What is the Difference Between Standard Costing and Budgetary Control?
🆚 Go to Comparative Table 🆚Standard costing and budgetary control are both cost management tools used in accounting and finance, but they serve different purposes and have different scopes. Here are the main differences between the two:
- Purpose: Standard costing is primarily used for cost control and performance evaluation within specific areas, such as production or operations. Budgetary control is a system of planning and controlling operations by comparing actual results to budgeted results and has a broader scope, encompassing various aspects of financial planning.
- Scope: Standard costing has a restricted scope, limited to production costs only. In contrast, budgetary control covers all the operations of a business, including sales, production, and purchase.
- Time Orientation: Standard costing is more concerned with historical costs and variance analysis. Budgetary control focuses on future-oriented financial planning, forecasting, and target setting.
- Reporting Frequency: Standard costing reports are typically generated on a regular basis, such as monthly or quarterly, to analyze variances and evaluate performance. Budgetary control reports are prepared and compared with actual figures whenever needed.
- Technique: Standard costing involves setting predetermined costs for materials, labor, and overheads and comparing them with actual costs. Budgetary control focuses on setting financial targets and comparing actual results with budgeted results.
In summary, standard costing is a cost accounting system that compares actual costs with predetermined standard costs to measure performance and control costs. Budgetary control is a management function that monitors budgets, controls costs, and evaluates operations in a given accounting year.
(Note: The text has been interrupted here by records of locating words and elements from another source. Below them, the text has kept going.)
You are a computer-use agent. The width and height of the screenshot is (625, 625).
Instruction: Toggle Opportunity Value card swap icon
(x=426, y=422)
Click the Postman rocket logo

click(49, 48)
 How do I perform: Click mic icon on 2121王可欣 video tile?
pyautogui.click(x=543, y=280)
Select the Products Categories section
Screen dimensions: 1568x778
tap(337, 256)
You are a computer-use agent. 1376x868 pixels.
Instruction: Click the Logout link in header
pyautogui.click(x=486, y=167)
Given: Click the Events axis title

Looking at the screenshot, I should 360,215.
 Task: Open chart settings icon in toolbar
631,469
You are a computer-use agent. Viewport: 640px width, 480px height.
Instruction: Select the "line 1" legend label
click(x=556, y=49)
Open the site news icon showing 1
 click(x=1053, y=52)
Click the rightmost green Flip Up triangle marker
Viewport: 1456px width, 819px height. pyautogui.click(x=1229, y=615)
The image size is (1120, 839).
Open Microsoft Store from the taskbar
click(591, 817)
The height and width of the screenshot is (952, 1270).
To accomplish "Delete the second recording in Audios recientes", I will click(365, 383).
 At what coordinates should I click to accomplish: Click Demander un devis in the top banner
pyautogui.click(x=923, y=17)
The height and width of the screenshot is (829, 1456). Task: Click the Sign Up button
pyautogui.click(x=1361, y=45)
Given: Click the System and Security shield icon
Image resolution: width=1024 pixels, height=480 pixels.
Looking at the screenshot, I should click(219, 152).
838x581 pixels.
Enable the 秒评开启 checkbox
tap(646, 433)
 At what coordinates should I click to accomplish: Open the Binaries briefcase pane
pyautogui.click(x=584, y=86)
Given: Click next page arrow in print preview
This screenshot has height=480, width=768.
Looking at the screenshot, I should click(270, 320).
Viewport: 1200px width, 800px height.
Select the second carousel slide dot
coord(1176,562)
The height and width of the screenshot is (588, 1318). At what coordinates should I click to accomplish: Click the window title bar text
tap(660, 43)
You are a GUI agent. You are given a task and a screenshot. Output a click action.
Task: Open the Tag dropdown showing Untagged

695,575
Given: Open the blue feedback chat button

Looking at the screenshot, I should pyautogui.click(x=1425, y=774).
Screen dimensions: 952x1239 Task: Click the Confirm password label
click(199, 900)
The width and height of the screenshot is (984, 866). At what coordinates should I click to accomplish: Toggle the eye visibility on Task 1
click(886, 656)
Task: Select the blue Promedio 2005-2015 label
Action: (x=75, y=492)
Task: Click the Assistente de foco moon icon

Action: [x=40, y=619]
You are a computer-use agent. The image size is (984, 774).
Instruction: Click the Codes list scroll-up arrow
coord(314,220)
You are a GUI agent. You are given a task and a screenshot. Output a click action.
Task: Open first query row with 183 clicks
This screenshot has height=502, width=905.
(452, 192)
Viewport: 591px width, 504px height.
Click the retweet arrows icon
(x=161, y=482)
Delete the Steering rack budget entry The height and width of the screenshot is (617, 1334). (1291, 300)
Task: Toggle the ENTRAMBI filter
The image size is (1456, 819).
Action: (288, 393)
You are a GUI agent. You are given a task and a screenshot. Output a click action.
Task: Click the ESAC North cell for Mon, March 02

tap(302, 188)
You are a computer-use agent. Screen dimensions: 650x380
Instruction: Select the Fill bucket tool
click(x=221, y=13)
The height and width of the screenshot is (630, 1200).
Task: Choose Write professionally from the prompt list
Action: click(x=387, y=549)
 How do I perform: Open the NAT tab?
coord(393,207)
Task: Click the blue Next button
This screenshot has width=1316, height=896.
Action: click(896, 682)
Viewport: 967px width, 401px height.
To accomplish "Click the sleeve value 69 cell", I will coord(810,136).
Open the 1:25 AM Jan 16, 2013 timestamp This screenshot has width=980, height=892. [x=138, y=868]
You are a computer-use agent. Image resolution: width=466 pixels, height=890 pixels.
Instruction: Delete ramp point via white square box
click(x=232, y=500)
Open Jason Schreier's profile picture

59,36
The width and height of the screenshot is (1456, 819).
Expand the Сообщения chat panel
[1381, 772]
Comparative Table: Standard Costing vs Budgetary Control
Here is a table highlighting the differences between standard costing and budgetary control:
Parameter | Standard Costing | Budgetary Control |
---|---|---|
Purpose | Measure and control costs, analyze variances, and evaluate performance | Plan and control financial activities, allocate resources, and monitor financial performance |
Methodology | Based on predefined cost estimates and predetermined overhead rates | Uses actual costs and revenue data to compare against budgeted amounts |
Use of Standards | Focused on setting and using cost standards for internal decision-making | Focuses on comparing actual results with budgeted amounts for external reporting purposes |
Timeframe | Typically used in the short-term planning process | Covers longer periods, typically an entire fiscal year |
Scope | Primarily used for cost control and performance evaluation within specific areas, such as production or operations | Has a broader scope, encompassing various aspects of financial planning and control across the entire organization |
Reporting Frequency | Standard costing reports are typically generated on a regular basis, such as monthly or quarterly | Budgetary control reports are generated at periodic intervals, such as quarterly or annually, to monitor progress against the budget |
Effect of Temporary Changes | The short-term changes will not influence the standard costs | Temporary changes in conditions can affect the budget and may require adjustments |
Application | Predominantly used in manufacturing | Applicable in various industries for holistic financial management |
In summary, standard costing focuses on cost control and performance evaluation within specific areas of a business, while budgetary control is a macro-level financial planning tool that sets broader financial targets and monitors progress against the budget across the entire organization.